Clockwork Variational Autoencoders (2102.09532v2)

Abstract: Deep learning has enabled algorithms to generate realistic images. However, accurately predicting long video sequences requires understanding long-term dependencies and remains an open challenge. While existing video prediction models succeed at generating sharp images, they tend to fail at accurately predicting far into the future. We introduce the Clockwork VAE (CW-VAE), a video prediction model that leverages a hierarchy of latent sequences, where higher levels tick at slower intervals. We demonstrate the benefits of both hierarchical latents and temporal abstraction on 4 diverse video prediction datasets with sequences of up to 1000 frames, where CW-VAE outperforms top video prediction models. Additionally, we propose a Minecraft benchmark for long-term video prediction. We conduct several experiments to gain insights into CW-VAE and confirm that slower levels learn to represent objects that change more slowly in the video, and faster levels learn to represent faster objects.

• The paper introduces a hierarchical latent dynamics model, Clockwork VAE, which efficiently captures both long-term and short-term dependencies in video sequences.
• It leverages multi-scale temporal abstractions using distinct 'clock speeds' to achieve robust predictions over sequences of up to 500 frames, outperforming models like SVG-LP and RSSM.
• The model adaptively distributes information across its latent hierarchy, demonstrating superior empirical performance on metrics such as SSIM, PSNR, and FVD.

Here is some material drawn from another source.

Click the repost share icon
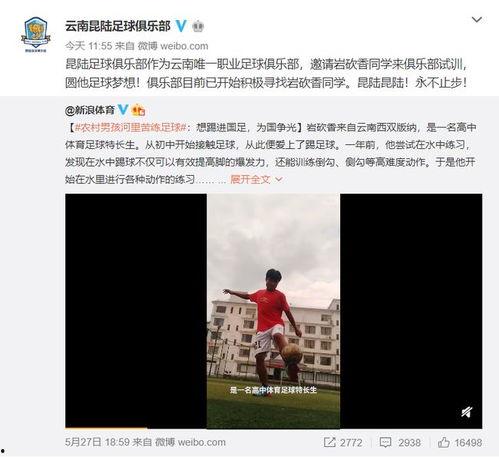The width and height of the screenshot is (499, 457). coord(329,442)
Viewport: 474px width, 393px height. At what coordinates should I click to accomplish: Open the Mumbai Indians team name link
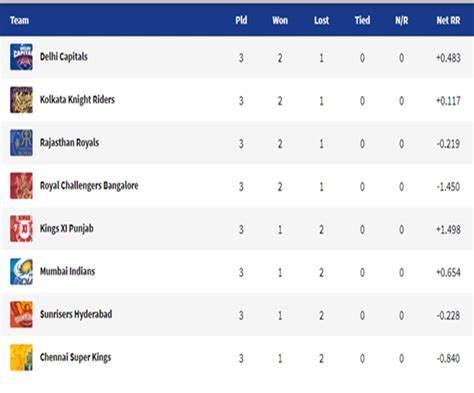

Clockwork Variational Autoencoders for Video Prediction

The paper presents a novel approach to video prediction through the development of the Clockwork Variational Autoencoder (CW-VAE). This model addresses a critical challenge in video prediction: accurately forecasting long-term dynamics while efficiently handling high-dimensional data sequences. The proposed CW-VAE stands out by leveraging a hierarchically structured latent space where each level operates at a distinct temporal abstraction, termed as 'clock speeds'. This stratification enables the model to effectively learn and represent both high-frequency and low-frequency components of video sequences.

Core Contributions

1. Hierarchical Latent Dynamics: CW-VAE employs a multi-level latent structure where top levels tick at slower rates compared to lower levels. This design captures long-term dependencies by allocating different temporal scales to each hierarchy, thus abstracting slower-changing components to higher levels and faster-changing elements to lower levels.
2. Empirical Superiority: The effectiveness of the CW-VAE is empirically validated across four diverse datasets, including the newly proposed Minecraft Navigate dataset, which tests the model's capacity for long-term prediction over sequences of up to 500 frames. CW-VAE outperforms existing state-of-the-art models like SVG-LP, VTA, and RSSM on several metrics such as Structural Similarity Index (SSIM), Peak Signal-to-Noise Ratio (PSNR), and Frechet Video Distance (FVD).
3. Long-term and Short-term Predictions: Unlike temporally autoregressive models that often suffer from accumulated prediction errors, CW-VAE's latent dynamics predict sequences without needing to reintegrate generated frames. This approach results in robust long-term predictions, effectively demonstrated in scenarios like the MineRL Navigate dataset, where CW-VAE maintained accurate trajectories for up to 400 frames.
4. Adaptive Representation: The design allows CW-VAE to adaptively distribute information across its hierarchical levels depending on the speed of video sequence inputs. Empirical analysis shows that with higher frame rates, more information is naturally offloaded to quicker levels, while slower sequences are modeled using the higher levels.

Experimental Insights

The paper provides comprehensive experimental insights into the model behaviors. It visualizes how different levels of the hierarchy learn and encode information; for example, higher levels hold slower-evolving, broader spatial features, while lower levels focus on immediate, rapid dynamics. The qualitative analysis involving resetting higher levels during prediction further reveals clear separations in content captured at each hierarchy, validating the multi-scale nature of the CW-VAE model.

Future Implications

The findings and framework of the CW-VAE suggest potential applications beyond video prediction. The hierarchical abstraction could improve areas such as reinforcement learning, where understanding long-term dependencies is crucial. Specifically, its latent-driven forward prediction mechanism can be beneficial for planning and control tasks in complex environments.

Moreover, the introduction of benchmarks accommodating longer temporal sequences pushes the frontier for evaluating predictive models. Future research can explore the integration of richer contextual information or extending this approach to other domains, like NLP, where temporal abstraction might also capture linguistic structures across large corpora.

Overall, CW-VAE exemplifies a strategic advancement in variational autoencoders, providing a scalable solution to long-range video prediction and opening avenues for further investigations into temporally hierarchical structures.